Where I leave these notes probably reveals something about my writing personality, but luckily I’m not a psychoanalyst, so let’s not go down that road. I’m reminded of my dear departed Dad, who used to jot down his thoughts in newspaper margins, cut them out carefully and leave them on the mantelpiece. He wasn’t writing his memoirs or anything, I think he just wanted a temporary recording of his opinions. I wish I’d kept them; some of them were quite profound.
Looking at what I’ve amassed so far, I can see I have pressed all types of writing surface into service: colleagues’ business cards; torn off pieces of cardboard cereal packets; the margins of Sudoku puzzle books; the blank bits along the bottom of the kitchen calendar; the space around the windows on business mail envelopes; length of pink ribbon from a bouquet of flowers; the little pad I use for shopping lists; invoices; credit card receipts; sheets of toilet tissue (unused!); recipe cards; paper grocery sacks; bus and train tickets; Post-its and memo pads. I mourn the passing of proper paper wrappings on sweets and candy – the plasticised stuff they use nowadays just won’t take any ink.
Now that I’ve collected, organised and studied these scribblings, I’ve encountered a problem.
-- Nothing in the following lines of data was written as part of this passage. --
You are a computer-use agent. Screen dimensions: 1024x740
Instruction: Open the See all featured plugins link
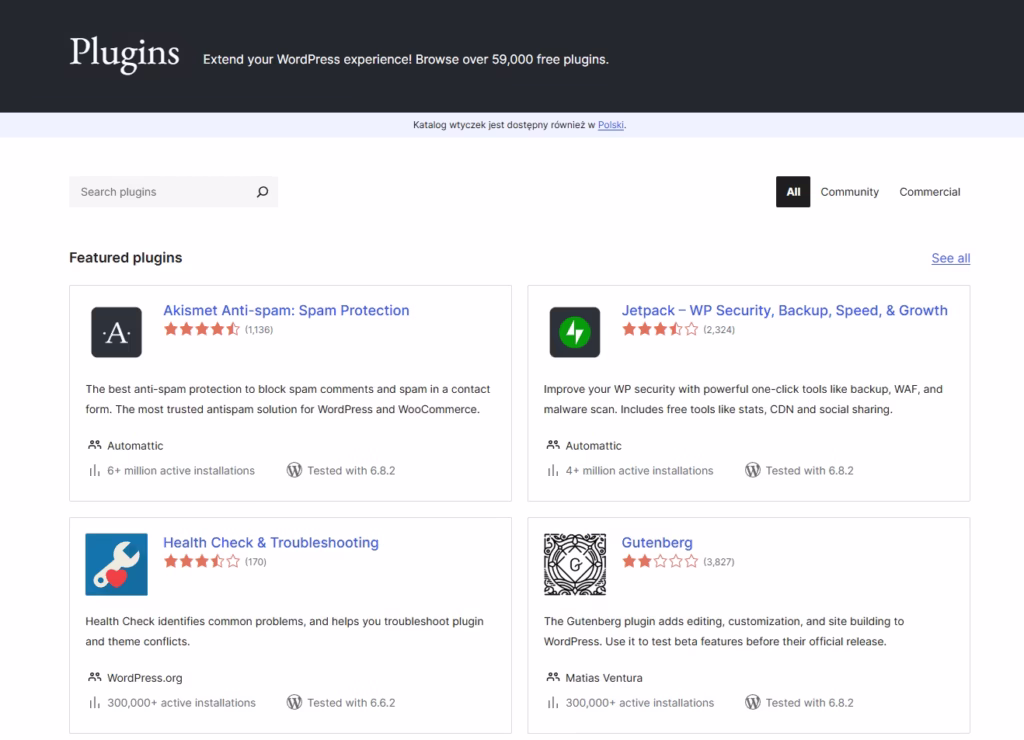tap(950, 258)
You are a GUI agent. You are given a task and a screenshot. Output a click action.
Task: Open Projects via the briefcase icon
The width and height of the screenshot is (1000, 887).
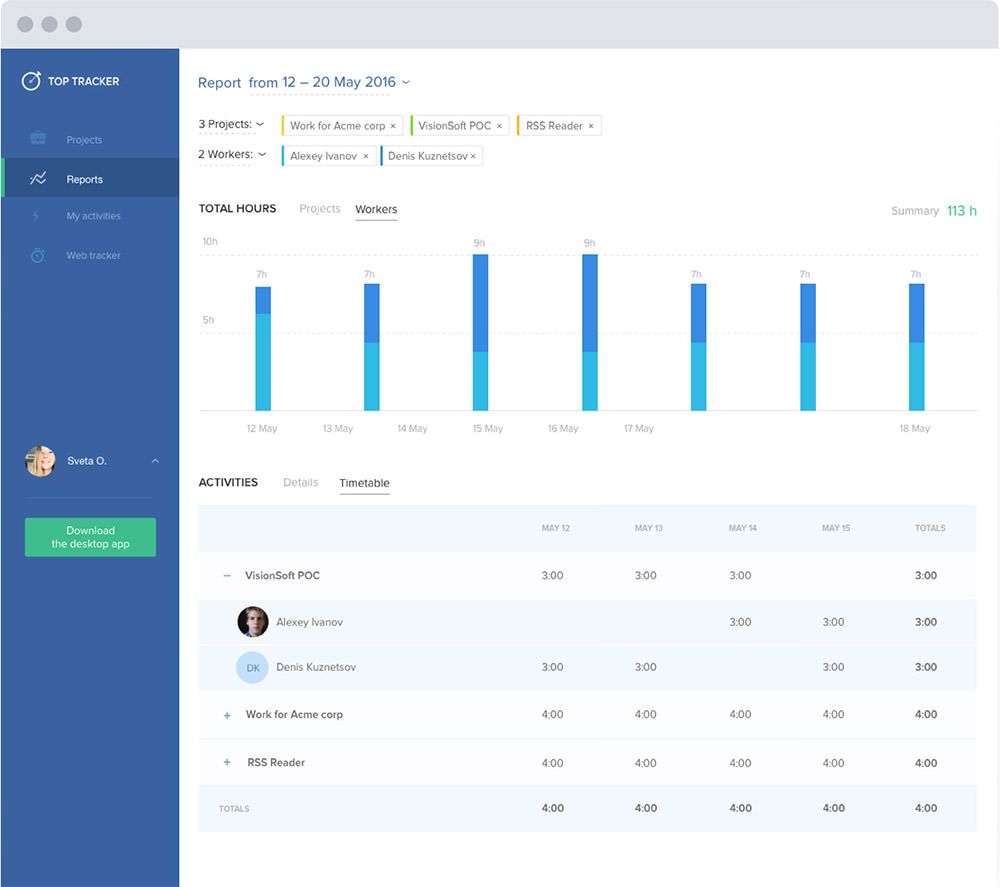(x=38, y=139)
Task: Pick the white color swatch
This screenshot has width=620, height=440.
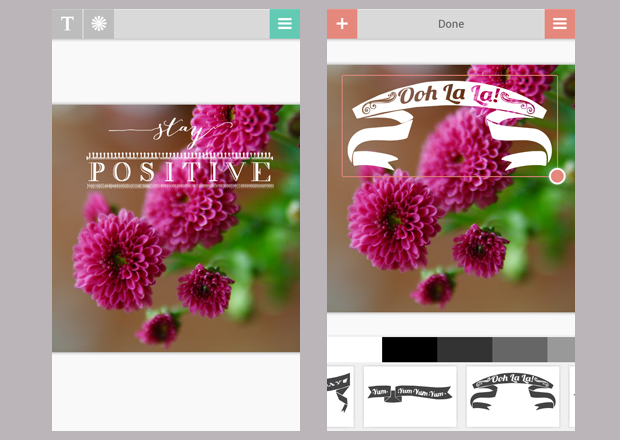Action: (354, 349)
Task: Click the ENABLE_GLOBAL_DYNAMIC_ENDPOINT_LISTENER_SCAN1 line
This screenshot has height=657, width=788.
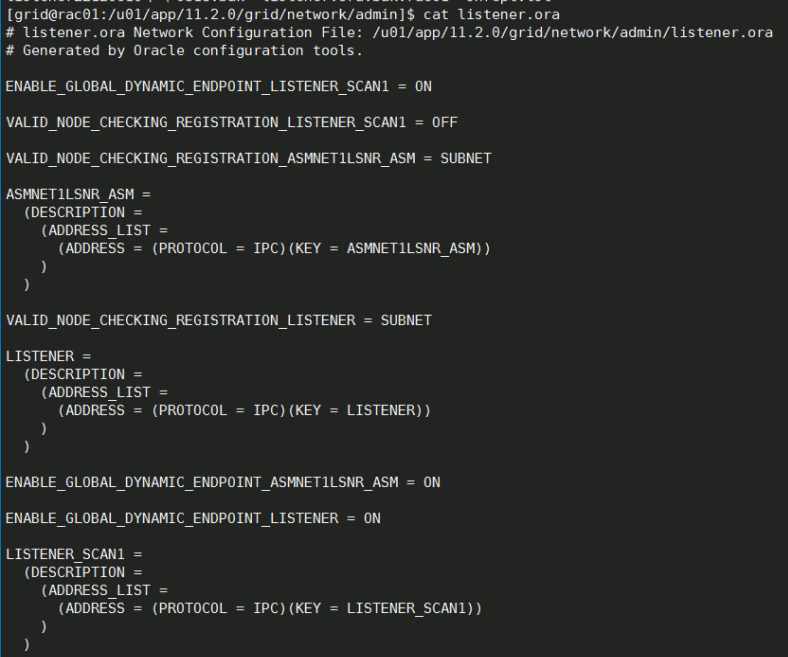Action: click(x=219, y=86)
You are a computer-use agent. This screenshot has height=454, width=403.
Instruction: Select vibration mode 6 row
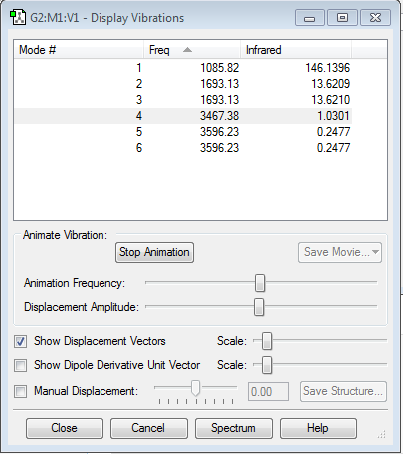tap(183, 148)
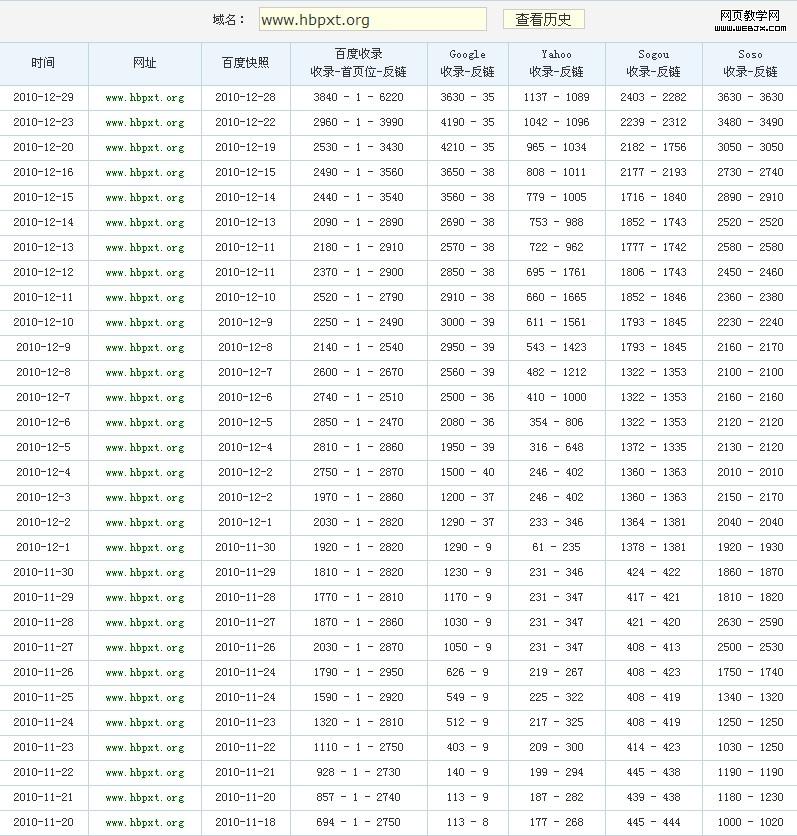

In many cases too much time has elapsed between committing the original idea to paper for me to either decipher my illegible writing, or remember my intentions when I first wrote it down. Some notes prompt my memory and I have a very clear vision of where the snippet will fit into the greater work. Other bits… not a clue.
Oh well, they’ll make a great game of Consequences for the writing group.